RECORD SET:
-*-

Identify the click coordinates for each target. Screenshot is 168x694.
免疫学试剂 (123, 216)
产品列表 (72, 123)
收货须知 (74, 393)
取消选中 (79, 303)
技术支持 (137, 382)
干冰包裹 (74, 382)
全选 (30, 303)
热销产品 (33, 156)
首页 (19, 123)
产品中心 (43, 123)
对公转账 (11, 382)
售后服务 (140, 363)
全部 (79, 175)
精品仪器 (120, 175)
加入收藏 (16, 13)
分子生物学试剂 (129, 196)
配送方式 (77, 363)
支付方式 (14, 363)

-*-

EXERCISE PROMPT:
Copy the listing, starting at the line containing "收货须知 (74, 393)" and ending at the end of the listing, swapping "售后服务" for "客户服务" and leaving everything else unchanged.

RESULT OF THE TASK:
收货须知 (74, 393)
取消选中 (79, 303)
技术支持 (137, 382)
干冰包裹 (74, 382)
全选 (30, 303)
热销产品 (33, 156)
首页 (19, 123)
产品中心 (43, 123)
对公转账 (11, 382)
客户服务 (140, 363)
全部 (79, 175)
精品仪器 (120, 175)
加入收藏 (16, 13)
分子生物学试剂 (129, 196)
配送方式 (77, 363)
支付方式 (14, 363)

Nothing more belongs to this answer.